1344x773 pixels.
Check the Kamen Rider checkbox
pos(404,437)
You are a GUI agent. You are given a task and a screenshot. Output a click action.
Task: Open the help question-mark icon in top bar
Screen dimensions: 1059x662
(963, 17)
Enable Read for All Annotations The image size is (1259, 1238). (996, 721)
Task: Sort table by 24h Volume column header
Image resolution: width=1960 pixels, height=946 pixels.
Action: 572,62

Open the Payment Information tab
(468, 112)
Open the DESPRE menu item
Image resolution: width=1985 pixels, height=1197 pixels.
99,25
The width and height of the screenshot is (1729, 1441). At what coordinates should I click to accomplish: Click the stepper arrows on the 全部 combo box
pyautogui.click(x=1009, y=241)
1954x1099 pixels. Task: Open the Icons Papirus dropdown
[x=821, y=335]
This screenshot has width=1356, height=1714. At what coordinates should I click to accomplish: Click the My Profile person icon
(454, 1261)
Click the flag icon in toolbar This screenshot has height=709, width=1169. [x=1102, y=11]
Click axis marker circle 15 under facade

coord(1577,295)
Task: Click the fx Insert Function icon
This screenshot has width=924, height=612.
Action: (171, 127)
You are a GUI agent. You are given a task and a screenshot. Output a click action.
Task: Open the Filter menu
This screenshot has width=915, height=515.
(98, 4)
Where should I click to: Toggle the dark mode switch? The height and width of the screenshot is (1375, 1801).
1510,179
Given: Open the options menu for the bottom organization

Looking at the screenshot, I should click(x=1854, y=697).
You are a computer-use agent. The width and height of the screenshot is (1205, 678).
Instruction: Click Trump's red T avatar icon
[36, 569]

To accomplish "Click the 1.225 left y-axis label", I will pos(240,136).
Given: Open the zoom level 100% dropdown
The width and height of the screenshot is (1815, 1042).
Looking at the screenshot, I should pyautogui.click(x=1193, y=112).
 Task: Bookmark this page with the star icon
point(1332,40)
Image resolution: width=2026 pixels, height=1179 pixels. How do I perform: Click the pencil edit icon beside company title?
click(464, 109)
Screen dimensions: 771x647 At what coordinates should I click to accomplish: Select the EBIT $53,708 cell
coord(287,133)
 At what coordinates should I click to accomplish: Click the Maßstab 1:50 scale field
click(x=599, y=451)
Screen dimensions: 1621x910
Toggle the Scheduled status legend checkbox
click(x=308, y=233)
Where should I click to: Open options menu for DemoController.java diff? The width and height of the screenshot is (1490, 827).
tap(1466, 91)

══════════

Exercise details: Every piece of the data is to be set down again exactly.

Result:
1344x773 pixels.
Check the Kamen Rider checkbox
pos(404,437)
You are a GUI agent. You are given a task and a screenshot. Output a click action.
Task: Open the help question-mark icon in top bar
Screen dimensions: 1059x662
(963, 17)
Enable Read for All Annotations The image size is (1259, 1238). (996, 721)
Task: Sort table by 24h Volume column header
Image resolution: width=1960 pixels, height=946 pixels.
Action: 572,62

Open the Payment Information tab
(468, 112)
Open the DESPRE menu item
Image resolution: width=1985 pixels, height=1197 pixels.
99,25
The width and height of the screenshot is (1729, 1441). At what coordinates should I click to accomplish: Click the stepper arrows on the 全部 combo box
pyautogui.click(x=1009, y=241)
1954x1099 pixels. Task: Open the Icons Papirus dropdown
[x=821, y=335]
This screenshot has width=1356, height=1714. At what coordinates should I click to accomplish: Click the My Profile person icon
(454, 1261)
Click the flag icon in toolbar This screenshot has height=709, width=1169. [x=1102, y=11]
Click axis marker circle 15 under facade

coord(1577,295)
Task: Click the fx Insert Function icon
This screenshot has width=924, height=612.
Action: (171, 127)
You are a GUI agent. You are given a task and a screenshot. Output a click action.
Task: Open the Filter menu
This screenshot has width=915, height=515.
(98, 4)
Where should I click to: Toggle the dark mode switch? The height and width of the screenshot is (1375, 1801).
1510,179
Given: Open the options menu for the bottom organization

Looking at the screenshot, I should click(x=1854, y=697).
You are a computer-use agent. The width and height of the screenshot is (1205, 678).
Instruction: Click Trump's red T avatar icon
[36, 569]

To accomplish "Click the 1.225 left y-axis label", I will pos(240,136).
Given: Open the zoom level 100% dropdown
The width and height of the screenshot is (1815, 1042).
Looking at the screenshot, I should pyautogui.click(x=1193, y=112).
 Task: Bookmark this page with the star icon
point(1332,40)
Image resolution: width=2026 pixels, height=1179 pixels. How do I perform: Click the pencil edit icon beside company title?
click(464, 109)
Screen dimensions: 771x647 At what coordinates should I click to accomplish: Select the EBIT $53,708 cell
coord(287,133)
 At what coordinates should I click to accomplish: Click the Maßstab 1:50 scale field
click(x=599, y=451)
Screen dimensions: 1621x910
Toggle the Scheduled status legend checkbox
click(x=308, y=233)
Where should I click to: Open options menu for DemoController.java diff? The width and height of the screenshot is (1490, 827).
tap(1466, 91)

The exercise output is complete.